For the retail investment and wealth management industries, that means understanding a changing client base, Terri Kallsen, executive vice president for investing services at Charles Schwab said in an address at SIFMA’s Private Client conference last week.
“The consumer is expecting us to meet them at the channel of their choice,” Kallsen said. “It’s all about establishing and facilitating trust so that clients meet their financial goals over their lifetimes.”
To do so, the financial industry must adjust to serve increasingly educated and sophisticated investors.
Schwab’s clients are valuing relationships and holistic planning as opposed to focusing on their advisor’s ability to outperform benchmarks, Kallsen said.
One client, a breadwinner whose husband was diagnosed with a terminal brain tumor, was trying to raise three young children, including one with a disability.

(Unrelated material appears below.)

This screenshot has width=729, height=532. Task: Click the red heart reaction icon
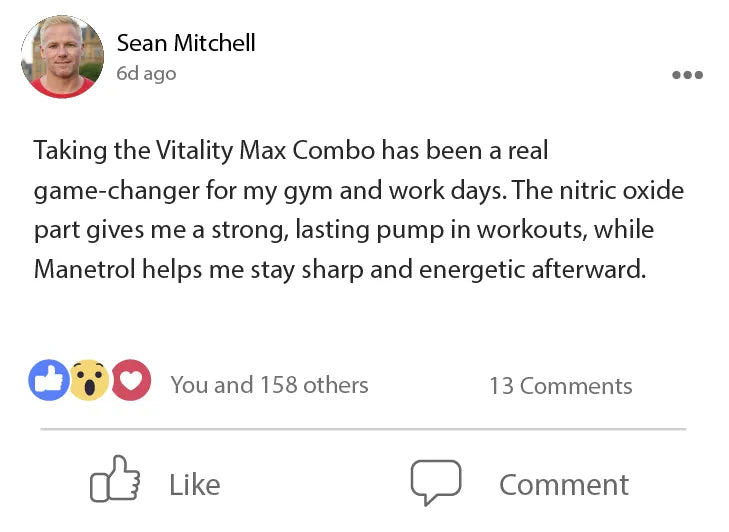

“She was challenged and nervous,” Kallsen said. “If I had a discussion about outperforming a benchmark, that would rock her world—what she cared most about was having an advisor who knew what her situation was and could help her achieve her goals.”
Investors want relationships and service with a human touch, said Kallsen, but they also seek value and want to be able to access their accounts using technology.
Rather than navigate a self-directed discount brokerage, as they may have done in the past, today’s cost-conscious investor wants access to financial planning, too.
“Consumers want to access technology and they want it to be easy to do business. ... People also want to know that in this industry, we care deeply about them,” Kallsen said.